Source text:

APLA Research Faculty Designs Systems for Housing Access

When Mackenzie Stagg talks about housing, she doesn’t necessarily start with buildings. Instead, she talks about systems—financing structures, partnerships and processes that determine who can access a home and under what conditions.

Mackenzie Stagg
Mackenzie Stagg

As an associate research professor in the School of Architecture, Planning and Landscape Architecture (APLA), Stagg has built a career around connecting thoughtful design with the realities of housing delivery, affordability and resilience.

A 2008 graduate of Auburn’s architecture program, Stagg returned to APLA in January 2018 as an assistant research professor. Since then, her work has centered on the Rural Studio’s Front Porch Initiative, a collaborative research effort in its ninth year. Alongside colleagues Rural Studio Associate Director Rusty Smith, assistant research professors Betsy Garcia and Christian Ayala and research architects Laurel Holloway and Tim Tamulonis—and in close collaboration with Rural Studio faculty, staff and students—Stagg is working to expand access to high-performance housing across the country.

Given entries:
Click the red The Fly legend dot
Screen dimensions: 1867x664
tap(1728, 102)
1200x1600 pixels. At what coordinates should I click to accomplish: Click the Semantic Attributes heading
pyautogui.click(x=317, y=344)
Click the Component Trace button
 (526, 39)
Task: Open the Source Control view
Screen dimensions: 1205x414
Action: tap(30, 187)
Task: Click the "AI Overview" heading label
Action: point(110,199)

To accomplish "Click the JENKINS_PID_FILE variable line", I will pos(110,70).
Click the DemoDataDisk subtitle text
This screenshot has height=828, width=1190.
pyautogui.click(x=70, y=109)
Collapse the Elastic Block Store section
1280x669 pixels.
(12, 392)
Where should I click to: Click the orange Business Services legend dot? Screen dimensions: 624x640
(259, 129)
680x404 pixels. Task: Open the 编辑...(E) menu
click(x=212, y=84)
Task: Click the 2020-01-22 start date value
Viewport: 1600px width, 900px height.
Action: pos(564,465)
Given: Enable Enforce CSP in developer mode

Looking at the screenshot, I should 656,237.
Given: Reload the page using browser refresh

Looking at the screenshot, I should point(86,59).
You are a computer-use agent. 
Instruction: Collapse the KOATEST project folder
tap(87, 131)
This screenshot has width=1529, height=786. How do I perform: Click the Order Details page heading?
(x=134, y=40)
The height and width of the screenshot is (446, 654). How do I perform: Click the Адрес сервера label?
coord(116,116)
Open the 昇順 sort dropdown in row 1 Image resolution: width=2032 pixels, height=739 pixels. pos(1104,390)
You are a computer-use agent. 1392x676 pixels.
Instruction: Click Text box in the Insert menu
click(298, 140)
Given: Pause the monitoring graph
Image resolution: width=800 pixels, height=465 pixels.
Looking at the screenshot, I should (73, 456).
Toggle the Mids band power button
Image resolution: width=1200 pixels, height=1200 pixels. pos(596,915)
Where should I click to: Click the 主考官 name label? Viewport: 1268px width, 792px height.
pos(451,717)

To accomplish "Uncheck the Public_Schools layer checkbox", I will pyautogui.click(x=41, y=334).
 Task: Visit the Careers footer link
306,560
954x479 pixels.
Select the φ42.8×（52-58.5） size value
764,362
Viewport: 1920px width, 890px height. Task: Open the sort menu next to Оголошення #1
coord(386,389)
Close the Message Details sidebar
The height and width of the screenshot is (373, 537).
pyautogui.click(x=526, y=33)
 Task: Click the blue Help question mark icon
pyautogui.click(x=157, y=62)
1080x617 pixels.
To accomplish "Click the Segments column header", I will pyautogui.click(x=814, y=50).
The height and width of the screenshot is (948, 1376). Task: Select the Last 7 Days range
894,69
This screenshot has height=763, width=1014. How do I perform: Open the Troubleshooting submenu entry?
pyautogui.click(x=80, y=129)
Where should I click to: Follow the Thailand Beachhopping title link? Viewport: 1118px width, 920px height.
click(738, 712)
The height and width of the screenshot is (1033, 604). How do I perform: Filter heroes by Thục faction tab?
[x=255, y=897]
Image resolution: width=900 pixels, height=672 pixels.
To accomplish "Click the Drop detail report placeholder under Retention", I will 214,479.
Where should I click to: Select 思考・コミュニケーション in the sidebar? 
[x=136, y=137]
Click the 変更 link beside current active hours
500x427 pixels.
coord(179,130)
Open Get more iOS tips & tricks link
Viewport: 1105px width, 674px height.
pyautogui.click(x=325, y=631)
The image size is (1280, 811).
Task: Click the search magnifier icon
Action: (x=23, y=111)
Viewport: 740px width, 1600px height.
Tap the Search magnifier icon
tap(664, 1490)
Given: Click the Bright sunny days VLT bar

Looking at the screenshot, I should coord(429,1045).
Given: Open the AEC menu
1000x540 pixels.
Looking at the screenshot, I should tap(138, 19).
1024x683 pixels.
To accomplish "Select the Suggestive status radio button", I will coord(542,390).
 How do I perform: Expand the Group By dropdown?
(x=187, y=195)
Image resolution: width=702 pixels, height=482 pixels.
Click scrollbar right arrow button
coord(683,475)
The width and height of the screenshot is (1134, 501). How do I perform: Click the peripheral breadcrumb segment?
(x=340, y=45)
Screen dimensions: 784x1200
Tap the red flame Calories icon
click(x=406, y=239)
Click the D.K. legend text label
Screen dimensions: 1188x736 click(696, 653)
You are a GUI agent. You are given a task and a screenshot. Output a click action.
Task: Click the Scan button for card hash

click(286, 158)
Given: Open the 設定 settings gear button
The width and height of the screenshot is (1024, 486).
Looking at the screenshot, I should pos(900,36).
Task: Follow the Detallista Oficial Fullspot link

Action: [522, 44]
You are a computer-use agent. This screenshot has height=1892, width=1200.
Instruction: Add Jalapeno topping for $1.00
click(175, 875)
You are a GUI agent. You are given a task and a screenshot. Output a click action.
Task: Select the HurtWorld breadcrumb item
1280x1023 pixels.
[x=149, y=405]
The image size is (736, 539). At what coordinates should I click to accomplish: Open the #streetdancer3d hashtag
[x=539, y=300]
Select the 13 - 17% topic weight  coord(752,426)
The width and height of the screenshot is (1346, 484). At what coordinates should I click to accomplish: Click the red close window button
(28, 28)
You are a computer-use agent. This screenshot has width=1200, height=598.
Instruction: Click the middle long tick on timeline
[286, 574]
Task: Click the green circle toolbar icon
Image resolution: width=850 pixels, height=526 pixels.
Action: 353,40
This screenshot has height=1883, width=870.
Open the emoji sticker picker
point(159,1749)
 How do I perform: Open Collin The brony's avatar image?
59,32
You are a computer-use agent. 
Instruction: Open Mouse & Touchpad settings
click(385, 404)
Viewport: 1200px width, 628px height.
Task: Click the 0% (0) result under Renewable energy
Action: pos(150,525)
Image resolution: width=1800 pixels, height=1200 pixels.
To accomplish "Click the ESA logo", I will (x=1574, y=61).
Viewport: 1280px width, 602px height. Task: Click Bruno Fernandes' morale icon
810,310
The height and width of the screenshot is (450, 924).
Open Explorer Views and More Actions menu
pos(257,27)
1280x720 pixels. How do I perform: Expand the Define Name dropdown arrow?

Required tasks:
1) Print the passage of the article on Mackenzie Stagg's housing research from "A 2008 graduate" up to and including "across the country.", copying it word for word.
2) Carry on the article on Mackenzie Stagg's housing research from the point where it stops.

Expected results:
1)
A 2008 graduate of Auburn’s architecture program, Stagg returned to APLA in January 2018 as an assistant research professor. Since then, her work has centered on the Rural Studio’s Front Porch Initiative, a collaborative research effort in its ninth year. Alongside colleagues Rural Studio Associate Director Rusty Smith, assistant research professors Betsy Garcia and Christian Ayala and research architects Laurel Holloway and Tim Tamulonis—and in close collaboration with Rural Studio faculty, staff and students—Stagg is working to expand access to high-performance housing across the country.

2)
At its core, the Front Porch Initiative works directly with housing providers to extend Rural Studio’s housing research. The team promotes homes that are efficient, resilient, durable and supportive of occupant health and community connection. That work has grown from regional partnerships to a national network of collaborators, including nonprofit housing developers, financial institutions, municipalities, land banks and policy stakeholders. Today, with support from federal agencies, government sponsored enterprises, foundations and financial institutions, the Front Porch Initiative has 22 ongoing home projects across 14 states.

A man holding a microphone speaks to an audience while a woman stands beside him holding papers; both are wearing business attire.
Rusty Smith and Mackenzie Stagg presenting research with the Houston Land Bank.

“I’ve really enjoyed working with our housing provider partners,” Stagg said. “A lot of our learning comes from working directly with real partners on real projects.”

Recent efforts range from post-tornado housing redevelopment in Selma, Alabama, to innovative land bank partnerships in Houston, Texas that pair pre-permitted prototype homes with small or underutilized parcels—an approach designed to remove barriers to development.

The internal and external work forms a feedback loop—meticulous design development at Rural Studio informs industry application, while lessons from the field shape future design and construction research.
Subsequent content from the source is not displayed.